• [Supplied records]
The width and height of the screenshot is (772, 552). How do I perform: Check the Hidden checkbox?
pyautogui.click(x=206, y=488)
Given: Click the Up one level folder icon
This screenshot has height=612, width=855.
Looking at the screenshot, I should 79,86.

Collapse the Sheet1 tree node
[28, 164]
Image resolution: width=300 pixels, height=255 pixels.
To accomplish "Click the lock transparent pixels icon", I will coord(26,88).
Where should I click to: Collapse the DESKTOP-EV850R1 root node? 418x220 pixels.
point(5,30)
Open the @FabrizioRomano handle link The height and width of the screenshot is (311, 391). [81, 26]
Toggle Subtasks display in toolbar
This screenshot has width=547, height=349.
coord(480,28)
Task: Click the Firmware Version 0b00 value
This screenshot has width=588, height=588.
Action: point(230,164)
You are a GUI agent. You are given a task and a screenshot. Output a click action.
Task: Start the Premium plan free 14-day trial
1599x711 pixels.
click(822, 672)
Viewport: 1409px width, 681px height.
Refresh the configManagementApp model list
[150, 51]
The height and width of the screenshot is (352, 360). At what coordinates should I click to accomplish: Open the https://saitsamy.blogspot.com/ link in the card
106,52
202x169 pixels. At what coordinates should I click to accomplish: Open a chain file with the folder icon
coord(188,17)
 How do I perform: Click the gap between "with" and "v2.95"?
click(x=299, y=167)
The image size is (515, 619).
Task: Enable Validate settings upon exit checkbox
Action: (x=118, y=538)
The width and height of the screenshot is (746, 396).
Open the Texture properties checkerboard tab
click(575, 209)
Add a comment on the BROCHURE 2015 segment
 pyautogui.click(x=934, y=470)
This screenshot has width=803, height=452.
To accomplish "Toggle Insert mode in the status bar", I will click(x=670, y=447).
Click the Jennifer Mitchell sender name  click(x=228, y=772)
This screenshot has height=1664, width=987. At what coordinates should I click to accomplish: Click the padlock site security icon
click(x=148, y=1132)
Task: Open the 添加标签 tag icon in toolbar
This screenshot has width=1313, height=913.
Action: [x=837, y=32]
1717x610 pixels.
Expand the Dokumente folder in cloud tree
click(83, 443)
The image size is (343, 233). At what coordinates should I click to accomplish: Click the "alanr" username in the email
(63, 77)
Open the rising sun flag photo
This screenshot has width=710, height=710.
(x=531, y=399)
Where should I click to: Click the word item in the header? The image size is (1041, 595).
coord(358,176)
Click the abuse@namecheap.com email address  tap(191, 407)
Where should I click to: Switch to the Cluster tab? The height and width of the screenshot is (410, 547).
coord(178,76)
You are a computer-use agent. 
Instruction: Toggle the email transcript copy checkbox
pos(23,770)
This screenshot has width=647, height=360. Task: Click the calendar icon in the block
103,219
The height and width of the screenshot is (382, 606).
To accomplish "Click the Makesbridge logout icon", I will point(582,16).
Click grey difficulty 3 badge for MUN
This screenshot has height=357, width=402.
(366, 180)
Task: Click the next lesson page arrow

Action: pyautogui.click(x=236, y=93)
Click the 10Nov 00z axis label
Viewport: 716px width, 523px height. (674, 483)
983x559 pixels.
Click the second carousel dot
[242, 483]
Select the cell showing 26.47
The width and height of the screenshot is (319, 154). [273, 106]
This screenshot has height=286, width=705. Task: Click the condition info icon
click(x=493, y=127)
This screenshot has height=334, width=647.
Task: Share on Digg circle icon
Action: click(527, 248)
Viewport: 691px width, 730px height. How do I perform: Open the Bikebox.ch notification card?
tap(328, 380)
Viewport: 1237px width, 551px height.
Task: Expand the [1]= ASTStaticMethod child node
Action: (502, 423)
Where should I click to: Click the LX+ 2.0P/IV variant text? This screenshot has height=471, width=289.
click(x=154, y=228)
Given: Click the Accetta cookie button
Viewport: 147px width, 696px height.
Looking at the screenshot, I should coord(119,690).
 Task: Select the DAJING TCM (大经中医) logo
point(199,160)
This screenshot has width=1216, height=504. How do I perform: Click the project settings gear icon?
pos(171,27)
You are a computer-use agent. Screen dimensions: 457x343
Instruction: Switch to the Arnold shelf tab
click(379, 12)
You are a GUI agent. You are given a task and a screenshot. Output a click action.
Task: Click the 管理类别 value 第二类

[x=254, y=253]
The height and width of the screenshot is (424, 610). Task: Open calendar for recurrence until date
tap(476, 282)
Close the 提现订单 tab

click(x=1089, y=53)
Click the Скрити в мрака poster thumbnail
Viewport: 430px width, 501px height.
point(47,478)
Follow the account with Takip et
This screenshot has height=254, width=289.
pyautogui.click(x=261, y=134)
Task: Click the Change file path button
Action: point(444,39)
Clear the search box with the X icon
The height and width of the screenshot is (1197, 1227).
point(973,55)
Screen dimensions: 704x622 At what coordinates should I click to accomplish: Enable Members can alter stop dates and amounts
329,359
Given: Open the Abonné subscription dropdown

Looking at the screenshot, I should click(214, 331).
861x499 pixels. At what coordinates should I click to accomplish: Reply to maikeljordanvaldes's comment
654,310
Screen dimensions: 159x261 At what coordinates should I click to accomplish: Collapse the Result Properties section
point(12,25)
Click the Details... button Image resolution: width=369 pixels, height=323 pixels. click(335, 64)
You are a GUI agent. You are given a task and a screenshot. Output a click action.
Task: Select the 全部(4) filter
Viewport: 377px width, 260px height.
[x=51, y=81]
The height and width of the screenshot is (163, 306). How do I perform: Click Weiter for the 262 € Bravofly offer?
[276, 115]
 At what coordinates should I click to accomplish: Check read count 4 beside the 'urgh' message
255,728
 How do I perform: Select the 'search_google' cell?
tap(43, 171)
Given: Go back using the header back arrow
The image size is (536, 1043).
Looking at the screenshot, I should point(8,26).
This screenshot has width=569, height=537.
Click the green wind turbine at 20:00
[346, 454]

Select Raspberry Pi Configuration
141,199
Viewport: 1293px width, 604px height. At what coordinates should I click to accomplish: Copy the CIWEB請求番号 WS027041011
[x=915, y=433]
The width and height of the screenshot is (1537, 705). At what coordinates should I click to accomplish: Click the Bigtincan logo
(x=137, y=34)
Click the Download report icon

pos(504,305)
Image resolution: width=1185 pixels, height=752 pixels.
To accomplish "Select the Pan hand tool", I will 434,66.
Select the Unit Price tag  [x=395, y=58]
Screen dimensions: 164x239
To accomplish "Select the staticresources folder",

• [Problem to solve] Print each line, starting with the one that contains "How do I perform: Select" and ending with the last line of the data, exactly as it stands and with no other lines.

• [Solution for this task]
 How do I perform: Select the 'search_google' cell?
tap(43, 171)
Given: Go back using the header back arrow
The image size is (536, 1043).
Looking at the screenshot, I should point(8,26).
This screenshot has width=569, height=537.
Click the green wind turbine at 20:00
[346, 454]

Select Raspberry Pi Configuration
141,199
Viewport: 1293px width, 604px height. At what coordinates should I click to accomplish: Copy the CIWEB請求番号 WS027041011
[x=915, y=433]
The width and height of the screenshot is (1537, 705). At what coordinates should I click to accomplish: Click the Bigtincan logo
(x=137, y=34)
Click the Download report icon

pos(504,305)
Image resolution: width=1185 pixels, height=752 pixels.
To accomplish "Select the Pan hand tool", I will 434,66.
Select the Unit Price tag  [x=395, y=58]
Screen dimensions: 164x239
To accomplish "Select the staticresources folder",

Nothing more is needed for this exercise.